Both the Democratic National Committee and the National Republican Senatorial Committee are up with billboards this week attacking Republican Sen. Dean Heller and his Democratic opponent Jacky Rosen, respectively. Democrats are targeting Heller over Senate Republicans’ recent efforts to repeal the Affordable Care Act, while Republicans will paint Rosen as “loyal” to House Minority Leader Nancy Pelosi.

(Courtesy/National Republican Senatorial Committee)
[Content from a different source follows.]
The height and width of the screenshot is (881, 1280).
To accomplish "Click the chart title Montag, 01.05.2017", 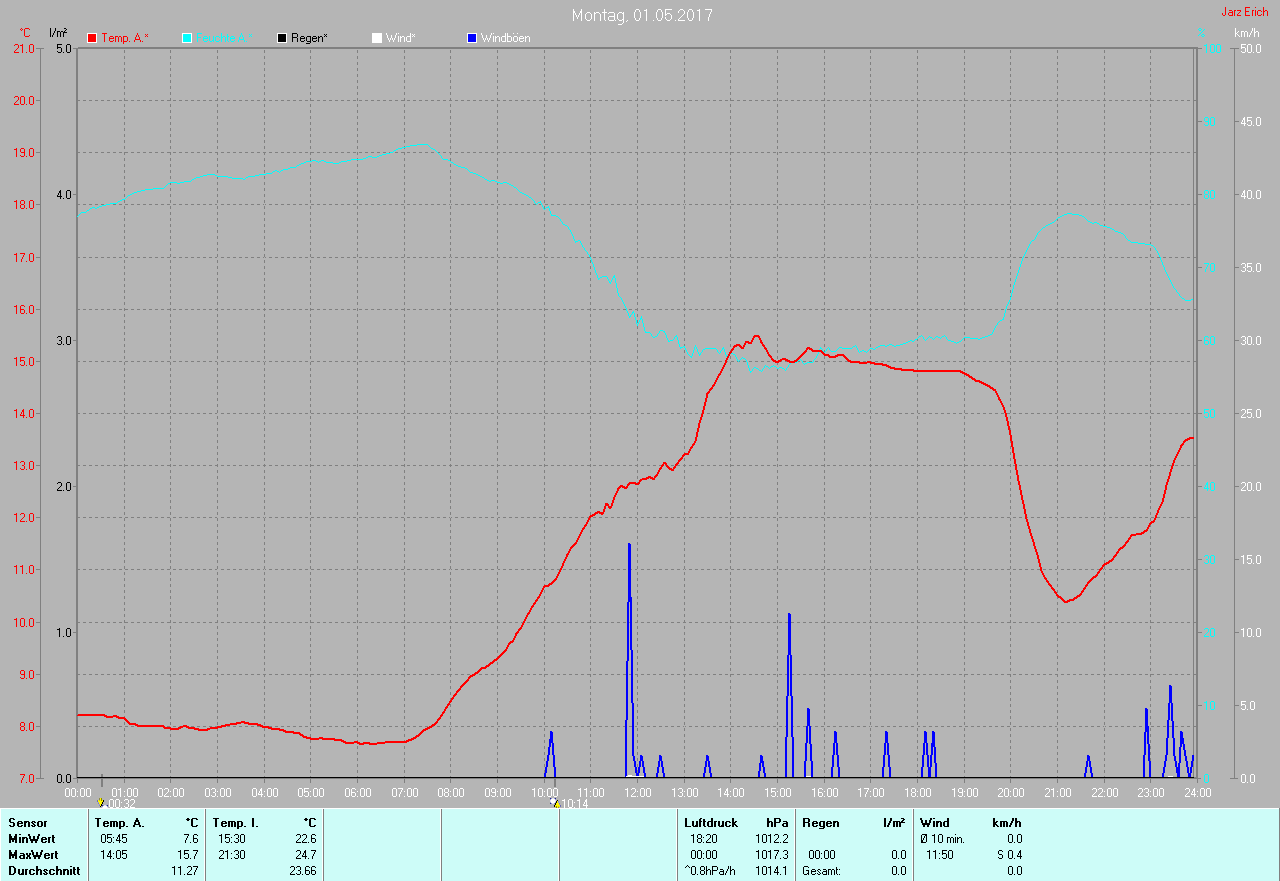I will pyautogui.click(x=641, y=15).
The ads, which launch today, criticize Rosen for voting “against Nevada veterans” and standing “with Nancy Pelosi,” saying that “our veterans deserve better.” The NRSC says that Rosen has voted with Pelosi 91 percent of the time, and points to two bills Rosen voted against, one to allow the secretary of the Department of Veterans Affairs to fire, demote or suspend VA employees and another to approve $2 billion in additional funding for the Veterans Choice Program, which allows veterans to see a private doctor at the government’s expense.

The ads will run along Keystone Avenue and W. Moana Lane near two Veterans of Foreign Wars posts in Reno. Rosen will need to spend a significant portion of her campaign meeting with voters in Reno to increase her name recognition in the northern portion of the state.
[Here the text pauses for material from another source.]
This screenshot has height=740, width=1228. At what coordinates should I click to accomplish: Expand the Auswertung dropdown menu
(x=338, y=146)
“Nevada’s veterans should not have to pay the price for Jacky Rosen’s loyalty to radical liberal Nancy Pelosi and her out-of-touch policies,” NRSC Spokesman Michael McAdams said in a statement. “Nevada voters want elected officials who will put the needs of Nevadans before partisan allegiance.”

At the same time, Democrats will continue to hammer home their message over Heller and his votes on Senate Republicans’ proposals to repeal the Affordable Care Act with billboards near the Las Vegas Strip this week.
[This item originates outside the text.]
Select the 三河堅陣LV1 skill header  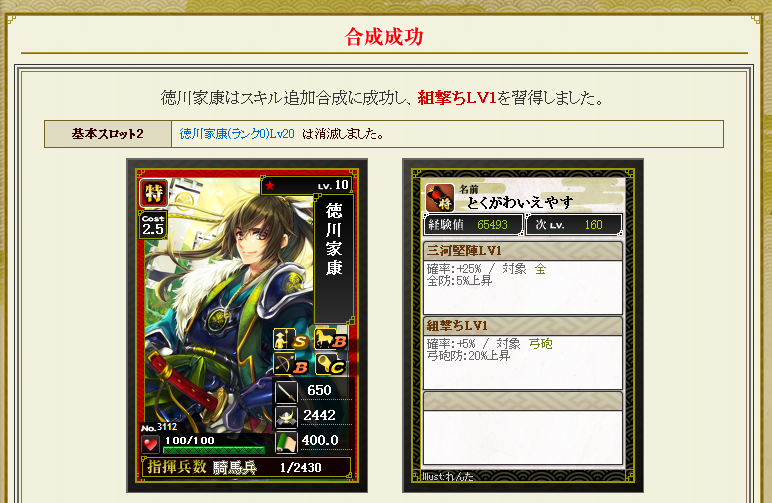523,251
A mobile video billboard will show Heller smiling and laughing at a White House lunch with his fellow senators during which the president needled Heller over his wavering positions on health care, saying, “He wants to remain a senator, doesn’t he?”

“Senator Heller told us he’d protect our health care. Then he voted to threaten health care for 328,000 Nevadans,” the ad says. “Tell Heller to wipe that grin off his face and start working for Nevadans. Our health care isn’t a joke.”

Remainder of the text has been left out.